DATA SUPPLIED:
● ● ● ●

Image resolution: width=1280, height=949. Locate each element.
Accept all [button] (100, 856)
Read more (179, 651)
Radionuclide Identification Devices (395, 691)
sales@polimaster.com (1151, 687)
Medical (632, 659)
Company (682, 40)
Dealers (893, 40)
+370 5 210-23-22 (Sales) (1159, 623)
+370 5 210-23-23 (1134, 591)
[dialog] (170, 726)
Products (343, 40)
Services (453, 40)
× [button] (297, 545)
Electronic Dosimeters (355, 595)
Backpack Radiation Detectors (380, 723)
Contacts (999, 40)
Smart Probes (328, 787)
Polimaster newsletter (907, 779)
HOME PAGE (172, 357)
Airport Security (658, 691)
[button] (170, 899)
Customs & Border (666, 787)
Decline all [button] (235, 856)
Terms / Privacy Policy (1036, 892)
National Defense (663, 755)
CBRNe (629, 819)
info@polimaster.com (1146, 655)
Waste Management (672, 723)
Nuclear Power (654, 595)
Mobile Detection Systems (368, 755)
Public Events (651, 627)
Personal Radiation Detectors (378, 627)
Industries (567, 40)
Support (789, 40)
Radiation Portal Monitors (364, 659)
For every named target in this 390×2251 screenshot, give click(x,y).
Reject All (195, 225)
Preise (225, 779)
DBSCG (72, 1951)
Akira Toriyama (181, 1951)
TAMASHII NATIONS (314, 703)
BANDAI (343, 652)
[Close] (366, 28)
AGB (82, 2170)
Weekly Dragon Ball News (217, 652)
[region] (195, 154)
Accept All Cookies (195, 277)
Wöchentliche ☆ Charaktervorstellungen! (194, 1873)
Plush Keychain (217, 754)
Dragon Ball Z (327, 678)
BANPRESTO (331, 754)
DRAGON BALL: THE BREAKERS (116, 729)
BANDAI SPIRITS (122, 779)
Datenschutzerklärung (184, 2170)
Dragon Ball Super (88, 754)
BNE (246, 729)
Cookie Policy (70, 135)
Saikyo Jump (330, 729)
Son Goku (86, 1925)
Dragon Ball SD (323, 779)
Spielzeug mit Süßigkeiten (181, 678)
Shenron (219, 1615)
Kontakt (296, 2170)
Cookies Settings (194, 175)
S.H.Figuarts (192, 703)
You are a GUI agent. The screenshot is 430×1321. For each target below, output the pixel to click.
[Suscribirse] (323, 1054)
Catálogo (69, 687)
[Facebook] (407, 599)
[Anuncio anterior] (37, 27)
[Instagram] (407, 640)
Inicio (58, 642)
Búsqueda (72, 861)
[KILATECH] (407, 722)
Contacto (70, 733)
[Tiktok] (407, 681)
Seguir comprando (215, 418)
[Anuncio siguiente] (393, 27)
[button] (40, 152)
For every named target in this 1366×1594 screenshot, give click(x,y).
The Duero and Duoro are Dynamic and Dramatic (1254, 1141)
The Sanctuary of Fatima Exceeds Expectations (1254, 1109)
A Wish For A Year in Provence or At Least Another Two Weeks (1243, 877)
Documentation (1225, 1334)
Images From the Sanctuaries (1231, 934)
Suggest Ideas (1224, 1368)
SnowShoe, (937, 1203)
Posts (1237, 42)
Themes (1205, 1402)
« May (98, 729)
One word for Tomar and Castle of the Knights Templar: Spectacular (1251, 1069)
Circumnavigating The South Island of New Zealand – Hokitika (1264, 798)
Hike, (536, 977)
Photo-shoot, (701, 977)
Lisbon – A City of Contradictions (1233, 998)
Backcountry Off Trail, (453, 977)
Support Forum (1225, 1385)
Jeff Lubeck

● ● ● ●

TASK GOAL: Although the records may continue, retype only the lines from the first one through the one containing "[button] (170, 899)", exactly as they appear.

PROBLEM SOLUTION:
Image resolution: width=1280, height=949. Locate each element.
Accept all [button] (100, 856)
Read more (179, 651)
Radionuclide Identification Devices (395, 691)
sales@polimaster.com (1151, 687)
Medical (632, 659)
Company (682, 40)
Dealers (893, 40)
+370 5 210-23-22 (Sales) (1159, 623)
+370 5 210-23-23 (1134, 591)
[dialog] (170, 726)
Products (343, 40)
Services (453, 40)
× [button] (297, 545)
Electronic Dosimeters (355, 595)
Backpack Radiation Detectors (380, 723)
Contacts (999, 40)
Smart Probes (328, 787)
Polimaster newsletter (907, 779)
HOME PAGE (172, 357)
Airport Security (658, 691)
[button] (170, 899)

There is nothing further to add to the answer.